**Problem to solve:** Gather every line in the entries below that contains the word "Select". Letter case counts.

**Record list:**
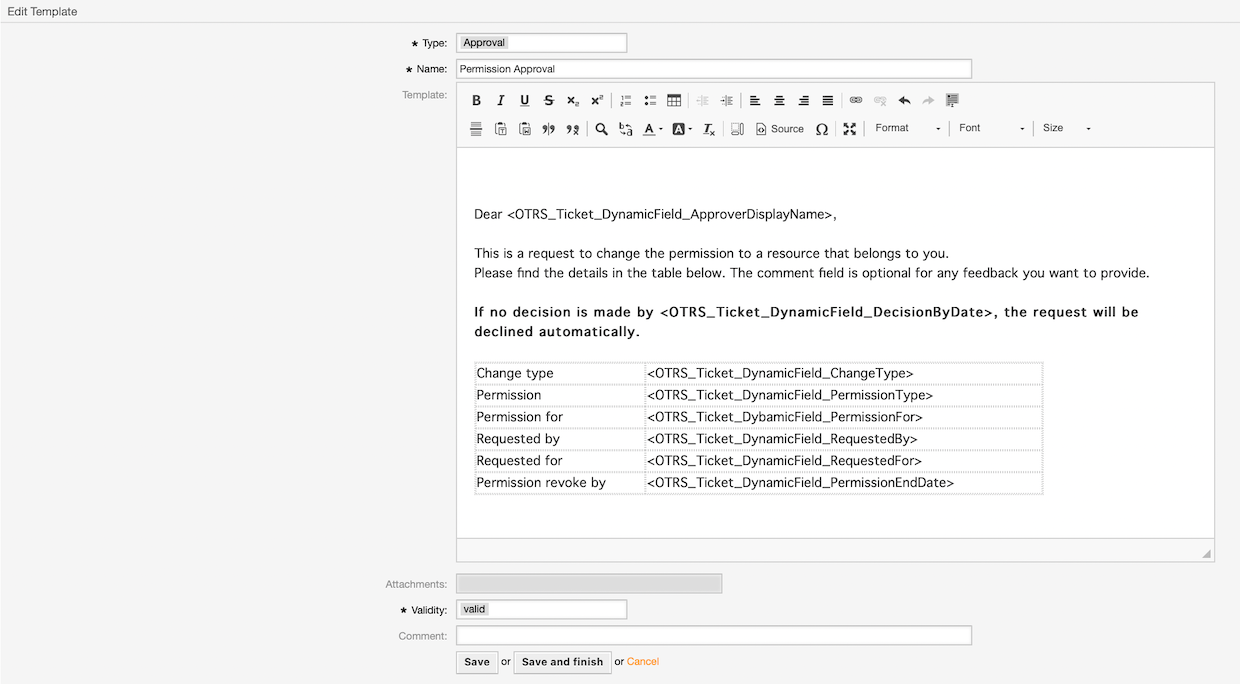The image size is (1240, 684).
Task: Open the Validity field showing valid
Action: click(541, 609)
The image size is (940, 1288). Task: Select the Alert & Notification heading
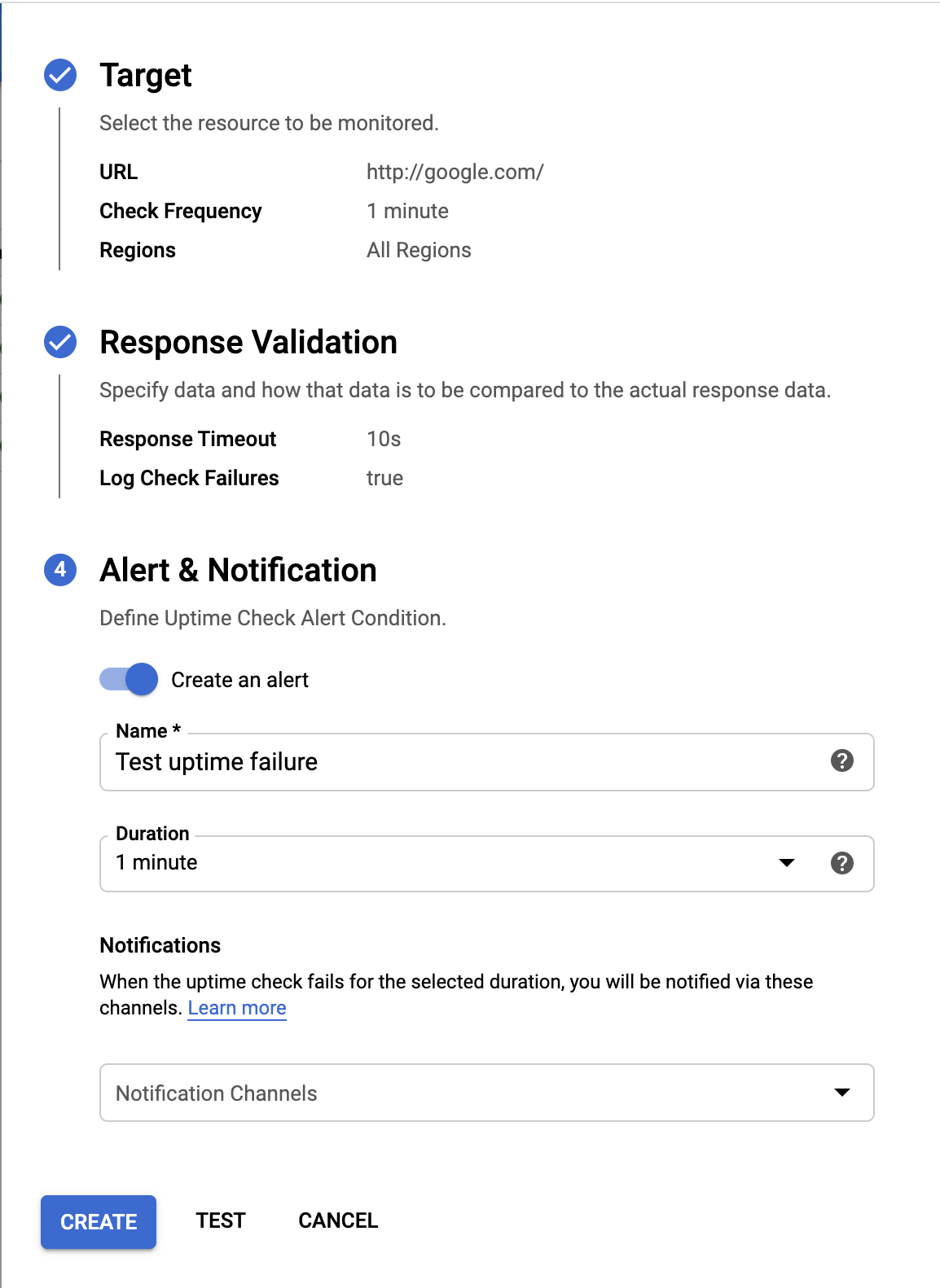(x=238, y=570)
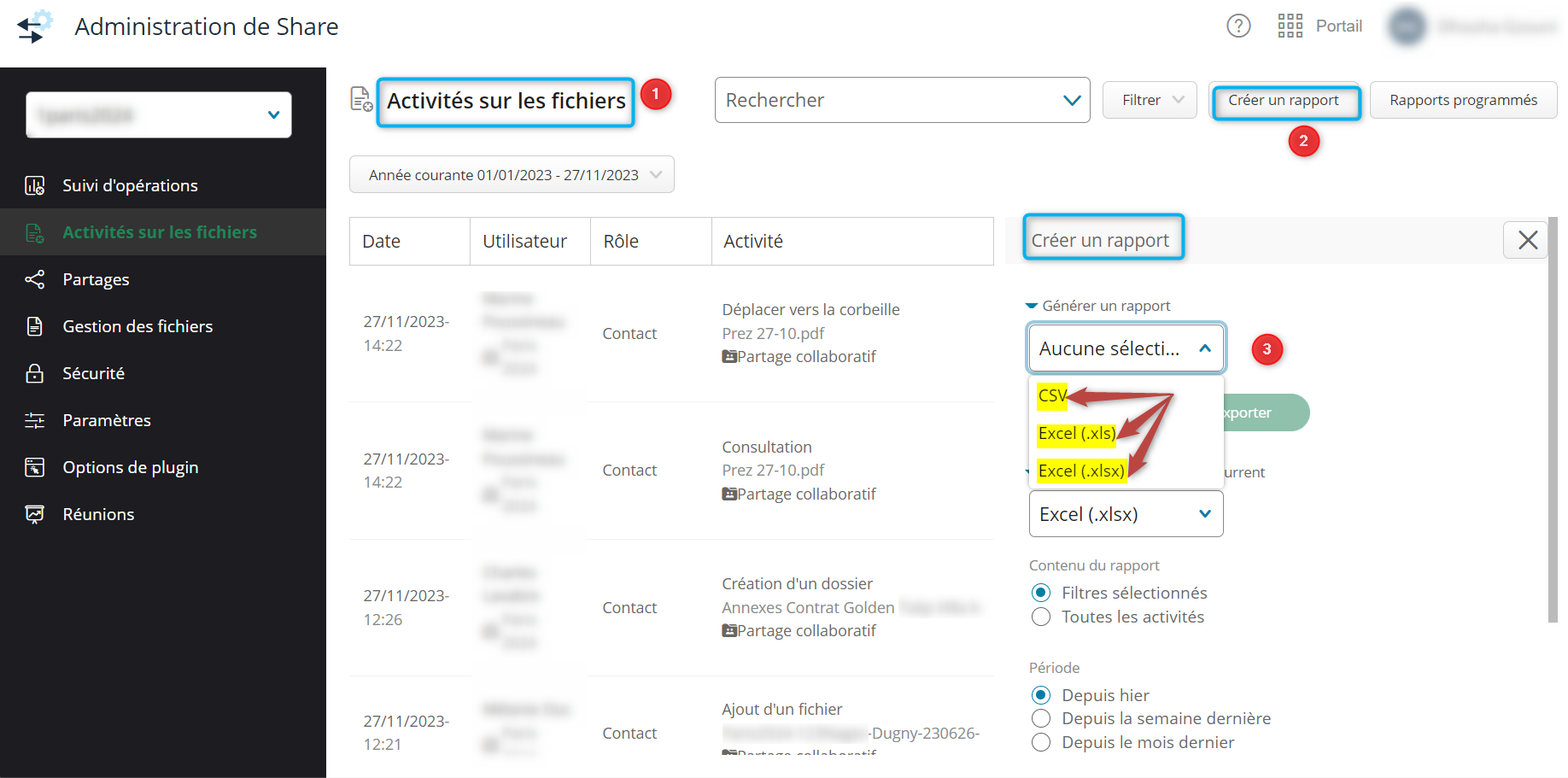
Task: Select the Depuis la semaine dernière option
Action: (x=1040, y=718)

**Solution for this task:**
The image size is (940, 1288). Task: Select the Alert & Notification heading
Task: Select the Depuis la semaine dernière option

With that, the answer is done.